### Requirement:
Please set out each line of the records below as a row in a Markdown table with the columns No. and Line, leaving out blank lines.

### Stored rows:
BEGIN

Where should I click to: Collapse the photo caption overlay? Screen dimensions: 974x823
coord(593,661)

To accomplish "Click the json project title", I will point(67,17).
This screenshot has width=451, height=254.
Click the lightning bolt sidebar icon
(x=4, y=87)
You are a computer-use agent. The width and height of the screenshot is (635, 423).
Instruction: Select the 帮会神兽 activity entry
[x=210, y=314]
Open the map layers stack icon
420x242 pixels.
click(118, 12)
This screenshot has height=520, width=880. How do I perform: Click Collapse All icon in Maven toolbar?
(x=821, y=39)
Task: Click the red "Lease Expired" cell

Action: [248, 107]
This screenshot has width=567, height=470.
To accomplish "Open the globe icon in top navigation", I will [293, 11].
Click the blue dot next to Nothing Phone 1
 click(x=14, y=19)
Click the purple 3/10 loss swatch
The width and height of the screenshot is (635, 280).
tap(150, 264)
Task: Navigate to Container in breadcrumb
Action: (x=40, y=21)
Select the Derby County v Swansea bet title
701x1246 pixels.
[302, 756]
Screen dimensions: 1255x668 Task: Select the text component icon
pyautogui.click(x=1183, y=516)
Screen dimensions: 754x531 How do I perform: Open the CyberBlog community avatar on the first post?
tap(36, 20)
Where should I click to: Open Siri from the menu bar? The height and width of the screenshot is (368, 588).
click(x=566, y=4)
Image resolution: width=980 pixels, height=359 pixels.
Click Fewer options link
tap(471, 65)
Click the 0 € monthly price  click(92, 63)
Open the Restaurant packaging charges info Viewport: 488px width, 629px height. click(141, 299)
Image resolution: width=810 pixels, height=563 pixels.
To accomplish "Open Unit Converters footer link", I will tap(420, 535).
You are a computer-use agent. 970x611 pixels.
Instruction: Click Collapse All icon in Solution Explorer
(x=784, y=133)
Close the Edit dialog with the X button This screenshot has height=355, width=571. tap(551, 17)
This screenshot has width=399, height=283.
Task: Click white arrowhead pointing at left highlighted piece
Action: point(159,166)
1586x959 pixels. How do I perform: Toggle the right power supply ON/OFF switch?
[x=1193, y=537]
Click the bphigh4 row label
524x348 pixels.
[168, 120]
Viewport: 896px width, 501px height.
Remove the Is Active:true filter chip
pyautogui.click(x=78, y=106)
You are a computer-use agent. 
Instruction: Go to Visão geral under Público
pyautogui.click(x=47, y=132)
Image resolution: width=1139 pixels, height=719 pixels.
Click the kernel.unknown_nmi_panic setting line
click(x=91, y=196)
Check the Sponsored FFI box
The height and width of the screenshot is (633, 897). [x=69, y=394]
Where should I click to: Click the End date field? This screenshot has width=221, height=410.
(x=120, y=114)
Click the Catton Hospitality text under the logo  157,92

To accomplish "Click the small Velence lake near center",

END

### Answer for the task:
| No. | Line |
|---|---|
| 1 | Where should I click to: Collapse the photo caption overlay? Screen dimensions: 974x823 |
| 2 | coord(593,661) |
| 3 | To accomplish "Click the json project title", I will point(67,17). |
| 4 | This screenshot has width=451, height=254. |
| 5 | Click the lightning bolt sidebar icon |
| 6 | (x=4, y=87) |
| 7 | You are a computer-use agent. The width and height of the screenshot is (635, 423). |
| 8 | Instruction: Select the 帮会神兽 activity entry |
| 9 | [x=210, y=314] |
| 10 | Open the map layers stack icon |
| 11 | 420x242 pixels. |
| 12 | click(118, 12) |
| 13 | This screenshot has height=520, width=880. How do I perform: Click Collapse All icon in Maven toolbar? |
| 14 | (x=821, y=39) |
| 15 | Task: Click the red "Lease Expired" cell |
| 16 | Action: [248, 107] |
| 17 | This screenshot has width=567, height=470. |
| 18 | To accomplish "Open the globe icon in top navigation", I will [293, 11]. |
| 19 | Click the blue dot next to Nothing Phone 1 |
| 20 |  click(x=14, y=19) |
| 21 | Click the purple 3/10 loss swatch |
| 22 | The width and height of the screenshot is (635, 280). |
| 23 | tap(150, 264) |
| 24 | Task: Navigate to Container in breadcrumb |
| 25 | Action: (x=40, y=21) |
| 26 | Select the Derby County v Swansea bet title |
| 27 | 701x1246 pixels. |
| 28 | [302, 756] |
| 29 | Screen dimensions: 1255x668 Task: Select the text component icon |
| 30 | pyautogui.click(x=1183, y=516) |
| 31 | Screen dimensions: 754x531 How do I perform: Open the CyberBlog community avatar on the first post? |
| 32 | tap(36, 20) |
| 33 | Where should I click to: Open Siri from the menu bar? The height and width of the screenshot is (368, 588). |
| 34 | click(x=566, y=4) |
| 35 | Image resolution: width=980 pixels, height=359 pixels. |
| 36 | Click Fewer options link |
| 37 | tap(471, 65) |
| 38 | Click the 0 € monthly price  click(92, 63) |
| 39 | Open the Restaurant packaging charges info Viewport: 488px width, 629px height. click(141, 299) |
| 40 | Image resolution: width=810 pixels, height=563 pixels. |
| 41 | To accomplish "Open Unit Converters footer link", I will tap(420, 535). |
| 42 | You are a computer-use agent. 970x611 pixels. |
| 43 | Instruction: Click Collapse All icon in Solution Explorer |
| 44 | (x=784, y=133) |
| 45 | Close the Edit dialog with the X button This screenshot has height=355, width=571. tap(551, 17) |
| 46 | This screenshot has width=399, height=283. |
| 47 | Task: Click white arrowhead pointing at left highlighted piece |
| 48 | Action: point(159,166) |
| 49 | 1586x959 pixels. How do I perform: Toggle the right power supply ON/OFF switch? |
| 50 | [x=1193, y=537] |
| 51 | Click the bphigh4 row label |
| 52 | 524x348 pixels. |
| 53 | [168, 120] |
| 54 | Viewport: 896px width, 501px height. |
| 55 | Remove the Is Active:true filter chip |
| 56 | pyautogui.click(x=78, y=106) |
| 57 | You are a computer-use agent.  |
| 58 | Instruction: Go to Visão geral under Público |
| 59 | pyautogui.click(x=47, y=132) |
| 60 | Image resolution: width=1139 pixels, height=719 pixels. |
| 61 | Click the kernel.unknown_nmi_panic setting line |
| 62 | click(x=91, y=196) |
| 63 | Check the Sponsored FFI box |
| 64 | The height and width of the screenshot is (633, 897). [x=69, y=394] |
| 65 | Where should I click to: Click the End date field? This screenshot has width=221, height=410. |
| 66 | (x=120, y=114) |
| 67 | Click the Catton Hospitality text under the logo  157,92 |
| 68 | To accomplish "Click the small Velence lake near center", |